You can generate a certificate signing request (CSR) for a Cloud HSM signing key. Complete these steps if your certificate authority requires a CSR in order to generate a new certificate for code signing.

Using Cloud Shell or your own machine, run the following command:

openssl req -new -subj '/CN=CERTIFICATE_NAME/' DIGEST_FLAG \
  -engine pkcs11 -keyform engine \
  -key pkcs11:id=KEY_ID > REQUEST_NAME.csr

Replace the following:

CERTIFICATE_NAME: a name for the certificate that you want to generate.
DIGEST_FLAG: a flag indicating the type of digest. Use -sha256, -sha384, or -sha512 depending on the algorithm of the key.
KEY_ID: the fully qualified resource ID of an asymmetric signing key version—for example, projects/PROJECT_ID/locations/LOCATION/keyRings/KEY_RING/cryptoKeys/KEY_NAME/cryptoKeyVersions/1.
REQUEST_NAME: a name for the certificate signing request.

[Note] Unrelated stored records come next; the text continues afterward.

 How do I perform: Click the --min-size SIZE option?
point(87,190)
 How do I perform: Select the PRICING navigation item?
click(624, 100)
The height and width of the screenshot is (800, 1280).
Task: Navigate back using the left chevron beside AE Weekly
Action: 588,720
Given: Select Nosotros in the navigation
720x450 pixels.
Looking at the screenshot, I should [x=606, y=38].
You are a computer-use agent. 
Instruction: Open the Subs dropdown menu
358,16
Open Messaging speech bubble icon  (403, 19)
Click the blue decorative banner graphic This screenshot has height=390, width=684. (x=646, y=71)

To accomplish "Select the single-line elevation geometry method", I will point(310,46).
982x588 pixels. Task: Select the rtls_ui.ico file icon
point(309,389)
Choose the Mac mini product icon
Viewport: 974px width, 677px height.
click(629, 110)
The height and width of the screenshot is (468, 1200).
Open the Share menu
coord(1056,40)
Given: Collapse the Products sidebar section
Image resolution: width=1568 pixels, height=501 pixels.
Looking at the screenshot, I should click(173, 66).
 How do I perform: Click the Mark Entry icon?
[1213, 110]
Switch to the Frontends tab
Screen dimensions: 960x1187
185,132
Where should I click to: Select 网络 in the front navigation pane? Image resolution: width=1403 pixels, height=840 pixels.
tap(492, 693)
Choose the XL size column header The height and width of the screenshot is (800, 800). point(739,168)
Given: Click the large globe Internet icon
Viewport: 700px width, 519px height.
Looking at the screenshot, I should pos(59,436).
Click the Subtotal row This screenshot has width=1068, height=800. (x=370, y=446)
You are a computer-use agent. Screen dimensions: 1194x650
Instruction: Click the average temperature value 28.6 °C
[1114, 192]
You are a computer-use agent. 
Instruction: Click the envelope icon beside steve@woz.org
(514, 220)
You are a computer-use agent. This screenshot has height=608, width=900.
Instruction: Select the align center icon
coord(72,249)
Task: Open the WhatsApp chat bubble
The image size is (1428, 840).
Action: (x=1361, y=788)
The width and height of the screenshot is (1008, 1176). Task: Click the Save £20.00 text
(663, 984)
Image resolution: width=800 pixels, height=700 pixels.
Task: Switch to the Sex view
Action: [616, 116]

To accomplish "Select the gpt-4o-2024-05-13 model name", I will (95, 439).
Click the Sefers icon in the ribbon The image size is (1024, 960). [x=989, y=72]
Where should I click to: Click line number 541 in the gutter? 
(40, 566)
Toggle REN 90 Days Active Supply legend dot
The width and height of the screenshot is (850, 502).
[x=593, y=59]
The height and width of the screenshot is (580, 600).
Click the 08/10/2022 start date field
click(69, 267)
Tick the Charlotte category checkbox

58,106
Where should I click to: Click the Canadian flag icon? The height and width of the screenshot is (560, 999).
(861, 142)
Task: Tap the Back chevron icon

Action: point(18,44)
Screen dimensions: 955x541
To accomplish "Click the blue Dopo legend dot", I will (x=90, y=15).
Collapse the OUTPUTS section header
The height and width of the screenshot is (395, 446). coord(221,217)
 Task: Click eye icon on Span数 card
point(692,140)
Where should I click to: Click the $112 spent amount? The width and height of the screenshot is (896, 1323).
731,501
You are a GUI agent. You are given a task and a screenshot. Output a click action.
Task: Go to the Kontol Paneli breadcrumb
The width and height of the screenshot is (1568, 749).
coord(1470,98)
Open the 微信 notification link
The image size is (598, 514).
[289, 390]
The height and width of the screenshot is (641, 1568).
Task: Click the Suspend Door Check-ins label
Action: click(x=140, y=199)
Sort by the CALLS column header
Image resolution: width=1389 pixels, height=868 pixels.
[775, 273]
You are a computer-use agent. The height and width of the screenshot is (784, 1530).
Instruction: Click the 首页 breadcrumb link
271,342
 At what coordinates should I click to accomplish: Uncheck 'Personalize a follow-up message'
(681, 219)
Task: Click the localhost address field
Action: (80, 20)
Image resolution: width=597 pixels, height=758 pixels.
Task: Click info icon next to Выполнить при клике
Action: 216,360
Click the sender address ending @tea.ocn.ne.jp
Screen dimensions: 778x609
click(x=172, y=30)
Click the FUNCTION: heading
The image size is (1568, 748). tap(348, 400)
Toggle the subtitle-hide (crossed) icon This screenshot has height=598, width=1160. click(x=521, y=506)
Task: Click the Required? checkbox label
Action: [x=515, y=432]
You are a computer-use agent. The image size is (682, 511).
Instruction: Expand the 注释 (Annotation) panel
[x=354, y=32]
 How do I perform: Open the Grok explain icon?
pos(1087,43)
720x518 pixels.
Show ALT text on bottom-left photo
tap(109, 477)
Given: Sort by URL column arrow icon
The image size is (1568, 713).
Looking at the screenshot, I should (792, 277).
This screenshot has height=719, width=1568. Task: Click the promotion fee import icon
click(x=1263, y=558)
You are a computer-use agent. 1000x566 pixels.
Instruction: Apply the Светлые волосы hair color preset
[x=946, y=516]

Make sure you use the correct -sigopt options for the type of key that you're using.

Sign an artifact with SignTool

Now that you have successfully created a certificate (either self-signed or obtained from the Certificate Authority) and copied it to your Windows machine, you can use it to sign a Windows artifact.

Use SignTool to sign the artifacts, using your Cloud KMS key and your certificate.

"PATH_TO_SIGNTOOL.EXE" sign ^
  /v /debug /fd sha256 /t http://timestamp.digicert.com ^
  /f PATH_TO_CA.CERT ^
  /csp "Google Cloud KMS Provider" ^
  /kc projects/PROJECT_ID/locations/LOCATION/keyRings/KEY_RING/cryptoKeys/KEY_NAME/cryptoKeyVersions/1 ^
  PATH_TO_ARTIFACT_TO_SIGN

Replace the following:

PATH_TO_SIGNTOOL.EXE: the path to signtool.exe (eg. C:\\Program Files (x86)\\Windows Kits\\10\\bin\\10.0.19041.0\\x64\\signtool.exe).
PATH_TO_CA.CERT: the path to your certificate ca.cert.
PATH_TO_ARTIFACT_TO_SIGN: the path to the artifact that you want to sign.

For a detailed explanation of each command option and supported artifact file formats, see the official SignTool documentation.